What is the background?
Chairman of the House Judiciary Committee Jim Jordan sent the Justice Department a letter on Jan. 13 requesting documents related the scandal.
Jordan announced his probe on Jan. 13, one day after Attorney General Merrick Garland appointed former U.S. attorney Robert Hur as special counsel to investigate Biden. Specifically, Jordan wants all documents and communications related to the investigation.
"It is unclear when the Department first came to learn about the existence of these documents, and whether it actively concealed this information from the public on the eve of the 2022 elections," Jordan wrote in his letter. "It is also unclear what interactions, if any, the Department had with President Biden or his representatives about his mishandling of classified material. The Department’s actions here appear to depart from how it acted in similar circumstances."
How did the DOJ respond?
In a letter on Monday, Assistant Attorney General Carlos Felipe Uriarte told Jordan the DOJ will not hand over any of the requested materials for congressional oversight.
"Disclosures to Congress about active investigations risk jeopardizing those investigations and creating the appearance that Congress may be exerting improper political pressure or attempting to influence Department decisions in certain cases," Uriarte wrote.
"Judgments about whether and how to pursue a matter are, and must remain, the exclusive responsibility of the Department," he asserted.
To divulge information related to the DOJ's ongoing special counsel investigation would, according to Uriarte, violate "longstanding policy."

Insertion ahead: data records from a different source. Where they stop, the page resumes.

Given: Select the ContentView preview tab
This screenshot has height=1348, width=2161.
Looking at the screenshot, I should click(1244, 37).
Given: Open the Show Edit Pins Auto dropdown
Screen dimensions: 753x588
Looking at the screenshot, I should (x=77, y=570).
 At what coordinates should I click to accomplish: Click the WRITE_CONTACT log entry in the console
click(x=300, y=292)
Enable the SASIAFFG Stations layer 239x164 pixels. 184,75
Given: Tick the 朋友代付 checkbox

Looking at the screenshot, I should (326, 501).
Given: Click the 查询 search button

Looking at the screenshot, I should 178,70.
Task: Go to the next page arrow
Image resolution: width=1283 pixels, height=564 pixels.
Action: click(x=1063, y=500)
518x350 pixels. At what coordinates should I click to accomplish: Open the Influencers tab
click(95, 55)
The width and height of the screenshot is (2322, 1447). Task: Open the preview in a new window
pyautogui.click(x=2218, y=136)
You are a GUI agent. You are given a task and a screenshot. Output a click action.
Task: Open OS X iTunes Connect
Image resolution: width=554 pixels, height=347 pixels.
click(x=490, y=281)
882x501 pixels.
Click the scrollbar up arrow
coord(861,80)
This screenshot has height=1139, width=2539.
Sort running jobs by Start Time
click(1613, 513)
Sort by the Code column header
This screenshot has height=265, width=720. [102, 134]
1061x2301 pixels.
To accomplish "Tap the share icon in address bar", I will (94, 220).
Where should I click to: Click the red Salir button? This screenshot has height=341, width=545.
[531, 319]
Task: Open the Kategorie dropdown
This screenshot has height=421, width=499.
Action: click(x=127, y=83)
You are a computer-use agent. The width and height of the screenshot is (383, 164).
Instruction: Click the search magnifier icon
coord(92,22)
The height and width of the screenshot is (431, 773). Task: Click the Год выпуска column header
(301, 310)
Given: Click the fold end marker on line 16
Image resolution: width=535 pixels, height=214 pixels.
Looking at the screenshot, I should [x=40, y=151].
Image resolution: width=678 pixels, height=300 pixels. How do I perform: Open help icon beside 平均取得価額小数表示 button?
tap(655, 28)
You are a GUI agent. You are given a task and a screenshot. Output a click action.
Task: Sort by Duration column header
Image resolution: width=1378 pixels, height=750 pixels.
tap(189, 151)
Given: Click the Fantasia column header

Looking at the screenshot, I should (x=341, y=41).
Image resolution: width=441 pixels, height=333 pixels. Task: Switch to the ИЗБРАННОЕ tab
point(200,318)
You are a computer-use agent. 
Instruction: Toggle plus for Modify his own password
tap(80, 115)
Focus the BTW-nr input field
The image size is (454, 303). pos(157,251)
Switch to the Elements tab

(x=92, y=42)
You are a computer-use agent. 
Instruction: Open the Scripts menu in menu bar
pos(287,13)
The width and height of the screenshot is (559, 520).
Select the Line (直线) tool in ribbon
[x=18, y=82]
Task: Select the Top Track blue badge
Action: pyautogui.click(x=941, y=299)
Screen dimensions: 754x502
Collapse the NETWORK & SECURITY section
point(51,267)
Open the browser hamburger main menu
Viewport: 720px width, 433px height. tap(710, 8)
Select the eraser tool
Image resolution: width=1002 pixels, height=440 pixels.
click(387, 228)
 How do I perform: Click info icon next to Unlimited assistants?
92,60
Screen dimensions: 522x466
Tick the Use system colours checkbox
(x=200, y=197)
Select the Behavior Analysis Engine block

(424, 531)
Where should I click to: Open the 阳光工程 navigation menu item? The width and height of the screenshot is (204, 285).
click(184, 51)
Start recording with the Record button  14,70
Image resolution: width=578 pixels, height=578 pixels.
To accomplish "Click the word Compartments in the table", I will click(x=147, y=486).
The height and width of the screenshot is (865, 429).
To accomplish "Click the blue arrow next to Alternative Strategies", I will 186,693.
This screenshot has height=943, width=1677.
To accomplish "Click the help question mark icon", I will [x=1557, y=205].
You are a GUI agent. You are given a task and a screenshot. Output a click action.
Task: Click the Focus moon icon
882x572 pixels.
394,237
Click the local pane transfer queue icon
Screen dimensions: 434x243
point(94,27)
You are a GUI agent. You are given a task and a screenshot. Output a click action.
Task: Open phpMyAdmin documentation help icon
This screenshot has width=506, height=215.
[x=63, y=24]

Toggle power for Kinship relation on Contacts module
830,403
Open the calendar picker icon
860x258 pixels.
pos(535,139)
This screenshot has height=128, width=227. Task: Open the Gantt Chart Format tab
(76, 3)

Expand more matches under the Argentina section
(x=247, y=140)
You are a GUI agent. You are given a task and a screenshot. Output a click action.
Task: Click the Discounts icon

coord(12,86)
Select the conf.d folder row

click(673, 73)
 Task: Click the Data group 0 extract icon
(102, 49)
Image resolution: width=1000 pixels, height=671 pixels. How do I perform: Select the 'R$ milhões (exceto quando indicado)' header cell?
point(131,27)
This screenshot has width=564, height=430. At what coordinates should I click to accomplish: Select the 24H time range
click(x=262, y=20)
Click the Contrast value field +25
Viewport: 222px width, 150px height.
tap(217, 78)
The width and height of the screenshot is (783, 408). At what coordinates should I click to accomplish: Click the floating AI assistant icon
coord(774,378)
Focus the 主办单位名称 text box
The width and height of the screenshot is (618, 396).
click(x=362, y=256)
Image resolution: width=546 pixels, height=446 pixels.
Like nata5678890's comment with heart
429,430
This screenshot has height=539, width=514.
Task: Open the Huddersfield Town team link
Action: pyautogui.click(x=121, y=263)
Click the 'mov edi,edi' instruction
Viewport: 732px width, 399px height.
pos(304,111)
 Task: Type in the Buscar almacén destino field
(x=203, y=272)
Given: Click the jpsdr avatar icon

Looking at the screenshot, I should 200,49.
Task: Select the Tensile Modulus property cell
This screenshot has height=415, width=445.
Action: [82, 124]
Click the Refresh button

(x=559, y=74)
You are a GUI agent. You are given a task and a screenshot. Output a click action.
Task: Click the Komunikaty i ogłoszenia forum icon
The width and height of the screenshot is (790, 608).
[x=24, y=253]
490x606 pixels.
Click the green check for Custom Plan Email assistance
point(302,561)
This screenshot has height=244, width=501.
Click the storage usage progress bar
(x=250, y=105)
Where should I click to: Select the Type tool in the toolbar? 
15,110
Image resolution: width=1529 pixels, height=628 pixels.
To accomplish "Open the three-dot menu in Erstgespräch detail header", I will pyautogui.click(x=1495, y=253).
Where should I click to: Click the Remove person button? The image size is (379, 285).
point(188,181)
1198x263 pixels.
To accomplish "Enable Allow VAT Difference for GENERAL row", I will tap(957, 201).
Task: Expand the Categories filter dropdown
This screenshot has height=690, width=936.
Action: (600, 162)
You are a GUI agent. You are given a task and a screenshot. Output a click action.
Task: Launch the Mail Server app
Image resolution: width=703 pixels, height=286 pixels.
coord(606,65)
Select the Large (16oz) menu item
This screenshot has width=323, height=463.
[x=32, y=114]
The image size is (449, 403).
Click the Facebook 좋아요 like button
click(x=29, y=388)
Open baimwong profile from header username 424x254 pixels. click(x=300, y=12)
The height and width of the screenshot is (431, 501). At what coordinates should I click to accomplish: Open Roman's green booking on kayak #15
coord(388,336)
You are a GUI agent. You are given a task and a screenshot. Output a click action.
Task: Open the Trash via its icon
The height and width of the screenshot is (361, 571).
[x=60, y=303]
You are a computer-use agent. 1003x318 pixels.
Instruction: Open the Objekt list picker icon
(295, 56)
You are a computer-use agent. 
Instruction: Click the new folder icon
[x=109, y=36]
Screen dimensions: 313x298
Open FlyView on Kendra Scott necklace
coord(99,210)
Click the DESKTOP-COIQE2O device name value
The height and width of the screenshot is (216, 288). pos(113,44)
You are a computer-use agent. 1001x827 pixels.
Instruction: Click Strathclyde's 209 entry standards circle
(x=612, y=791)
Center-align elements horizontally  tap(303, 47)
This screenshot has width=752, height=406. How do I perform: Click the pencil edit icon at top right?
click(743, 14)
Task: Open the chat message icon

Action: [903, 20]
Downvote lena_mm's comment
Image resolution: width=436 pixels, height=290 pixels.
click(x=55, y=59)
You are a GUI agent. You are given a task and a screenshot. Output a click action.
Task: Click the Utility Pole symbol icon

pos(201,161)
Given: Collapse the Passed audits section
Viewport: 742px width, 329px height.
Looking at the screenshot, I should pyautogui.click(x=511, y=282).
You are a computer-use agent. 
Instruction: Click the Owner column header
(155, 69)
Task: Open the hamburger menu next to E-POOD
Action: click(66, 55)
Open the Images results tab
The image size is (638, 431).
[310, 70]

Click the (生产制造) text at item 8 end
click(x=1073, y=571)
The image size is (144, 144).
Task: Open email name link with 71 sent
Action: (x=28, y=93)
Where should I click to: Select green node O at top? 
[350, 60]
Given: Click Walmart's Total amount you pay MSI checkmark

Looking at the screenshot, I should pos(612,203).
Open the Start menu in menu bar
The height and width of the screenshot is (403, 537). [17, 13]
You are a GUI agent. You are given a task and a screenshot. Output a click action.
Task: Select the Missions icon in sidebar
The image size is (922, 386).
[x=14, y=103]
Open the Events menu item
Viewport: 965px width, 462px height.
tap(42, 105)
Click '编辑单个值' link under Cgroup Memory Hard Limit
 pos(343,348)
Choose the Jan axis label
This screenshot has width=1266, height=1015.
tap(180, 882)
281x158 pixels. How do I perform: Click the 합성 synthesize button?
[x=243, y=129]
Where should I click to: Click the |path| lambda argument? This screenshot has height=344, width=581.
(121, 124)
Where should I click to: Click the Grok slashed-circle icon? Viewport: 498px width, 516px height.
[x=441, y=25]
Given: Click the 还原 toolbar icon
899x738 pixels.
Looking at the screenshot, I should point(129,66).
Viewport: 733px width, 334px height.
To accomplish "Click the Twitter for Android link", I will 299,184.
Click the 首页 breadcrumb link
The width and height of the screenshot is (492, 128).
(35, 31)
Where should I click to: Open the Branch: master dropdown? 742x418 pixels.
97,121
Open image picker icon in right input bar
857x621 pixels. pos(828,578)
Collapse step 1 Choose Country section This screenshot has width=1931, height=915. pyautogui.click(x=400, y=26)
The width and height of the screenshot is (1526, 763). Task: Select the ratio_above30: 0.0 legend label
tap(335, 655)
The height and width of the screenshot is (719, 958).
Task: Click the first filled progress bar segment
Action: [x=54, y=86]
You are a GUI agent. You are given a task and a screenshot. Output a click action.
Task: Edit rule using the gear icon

"Disclosing non-public information about ongoing investigations could violate statutory requirements or court orders, reveal road maps of our investigations, and interfere with the Department’s ability to gather facts, interview witnesses, and bring criminal prosecutions where warranted," he said.
How did Jordan respond?
Russell Dye, a spokesman for Jordan, said the decision indicates the DOJ is "playing politics."
"It's concerning, to say the least, that the Department is more interested in playing politics than cooperating," Dye said, CNN reported.
Meanwhile, Jordan disclosed last week that he was "definitely looking at asking for documents via subpoena," but said at the time he was only considering it. Perhaps the DOJ's refusal to cooperate with his investigation has made his decision easier.